Several standards describe the processes used for measuring smoke output during combustion. For military applications Def Stan 02–711 in the UK and ASTM E662 in the US which are both based on an ASTM STP No. 422 pages 166–204, 1967 modified by AMTE, Portsmouth in the UK and superseded by E662 in the US. During these tests a specified material sample is standardised and then exposed to a radiant heat source; the optical density of the smoke given off is photometrically measured. There are various means of measuring optical density: peak smoke release rate, total smoke released, and smoke density at various points and durations during the test.

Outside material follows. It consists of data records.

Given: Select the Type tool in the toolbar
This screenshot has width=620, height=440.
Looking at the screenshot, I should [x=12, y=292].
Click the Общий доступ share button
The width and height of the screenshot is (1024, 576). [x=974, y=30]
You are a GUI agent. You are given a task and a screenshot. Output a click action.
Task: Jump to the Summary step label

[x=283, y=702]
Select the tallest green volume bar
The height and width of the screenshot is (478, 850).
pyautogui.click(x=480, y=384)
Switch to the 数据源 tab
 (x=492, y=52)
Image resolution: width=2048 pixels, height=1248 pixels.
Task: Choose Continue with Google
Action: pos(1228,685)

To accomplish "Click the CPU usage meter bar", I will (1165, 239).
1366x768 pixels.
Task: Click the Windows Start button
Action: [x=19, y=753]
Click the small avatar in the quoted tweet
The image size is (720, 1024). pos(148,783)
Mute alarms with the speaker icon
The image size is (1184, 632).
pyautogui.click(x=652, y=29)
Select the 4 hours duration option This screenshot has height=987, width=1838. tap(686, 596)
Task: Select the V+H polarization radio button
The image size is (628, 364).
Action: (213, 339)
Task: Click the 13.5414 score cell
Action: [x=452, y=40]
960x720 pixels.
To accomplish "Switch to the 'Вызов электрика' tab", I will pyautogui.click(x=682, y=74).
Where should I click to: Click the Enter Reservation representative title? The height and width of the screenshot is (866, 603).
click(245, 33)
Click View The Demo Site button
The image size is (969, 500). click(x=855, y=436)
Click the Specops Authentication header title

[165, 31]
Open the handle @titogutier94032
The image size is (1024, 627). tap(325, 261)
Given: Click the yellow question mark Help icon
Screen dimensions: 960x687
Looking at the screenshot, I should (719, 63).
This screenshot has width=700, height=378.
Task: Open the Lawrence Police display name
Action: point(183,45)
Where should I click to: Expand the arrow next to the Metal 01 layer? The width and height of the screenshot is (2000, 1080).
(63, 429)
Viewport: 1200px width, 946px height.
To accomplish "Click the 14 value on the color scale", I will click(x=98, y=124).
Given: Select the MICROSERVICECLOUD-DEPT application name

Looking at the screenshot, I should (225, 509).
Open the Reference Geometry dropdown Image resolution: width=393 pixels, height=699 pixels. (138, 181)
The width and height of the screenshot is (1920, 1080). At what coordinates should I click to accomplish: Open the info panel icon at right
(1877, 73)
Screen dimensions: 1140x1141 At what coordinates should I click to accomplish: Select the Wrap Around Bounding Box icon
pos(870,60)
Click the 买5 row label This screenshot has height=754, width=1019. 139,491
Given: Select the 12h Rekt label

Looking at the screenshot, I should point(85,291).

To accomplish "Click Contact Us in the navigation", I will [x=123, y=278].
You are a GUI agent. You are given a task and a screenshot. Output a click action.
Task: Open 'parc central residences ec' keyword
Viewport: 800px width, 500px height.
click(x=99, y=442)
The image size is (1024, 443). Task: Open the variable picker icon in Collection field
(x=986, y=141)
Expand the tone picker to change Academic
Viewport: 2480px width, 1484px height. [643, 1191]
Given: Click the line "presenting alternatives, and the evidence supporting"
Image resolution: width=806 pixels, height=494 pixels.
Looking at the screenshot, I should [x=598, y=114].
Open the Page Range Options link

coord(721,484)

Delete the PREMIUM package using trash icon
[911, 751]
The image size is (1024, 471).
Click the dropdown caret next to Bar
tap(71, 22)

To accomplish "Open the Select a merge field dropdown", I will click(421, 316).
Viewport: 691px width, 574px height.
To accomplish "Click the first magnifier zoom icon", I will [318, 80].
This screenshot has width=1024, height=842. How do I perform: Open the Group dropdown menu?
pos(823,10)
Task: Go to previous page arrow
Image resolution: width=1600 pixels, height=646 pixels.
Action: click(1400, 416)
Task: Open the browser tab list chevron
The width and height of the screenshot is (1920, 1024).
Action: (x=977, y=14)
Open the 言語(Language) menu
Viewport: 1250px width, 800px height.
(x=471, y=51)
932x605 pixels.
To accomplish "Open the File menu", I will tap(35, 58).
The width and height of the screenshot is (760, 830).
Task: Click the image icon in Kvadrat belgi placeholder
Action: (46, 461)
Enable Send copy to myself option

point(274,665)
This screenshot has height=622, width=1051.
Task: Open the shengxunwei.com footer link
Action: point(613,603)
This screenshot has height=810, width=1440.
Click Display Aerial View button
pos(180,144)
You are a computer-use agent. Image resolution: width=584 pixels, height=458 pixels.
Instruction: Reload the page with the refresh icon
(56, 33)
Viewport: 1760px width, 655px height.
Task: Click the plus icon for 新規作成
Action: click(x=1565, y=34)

Results must be below a certain value and the material must pass the burn test in order for the material to be labelled as low smoke.

These tests are conducted under laboratory conditions and cannot claim to replicate the range of conditions expected in a real fire scenario. However they do provide a measure by which the potential smoke emission of materials can be assessed and dangerous materials identified before proceeding to further testing of preferred materials, if deemed necessary.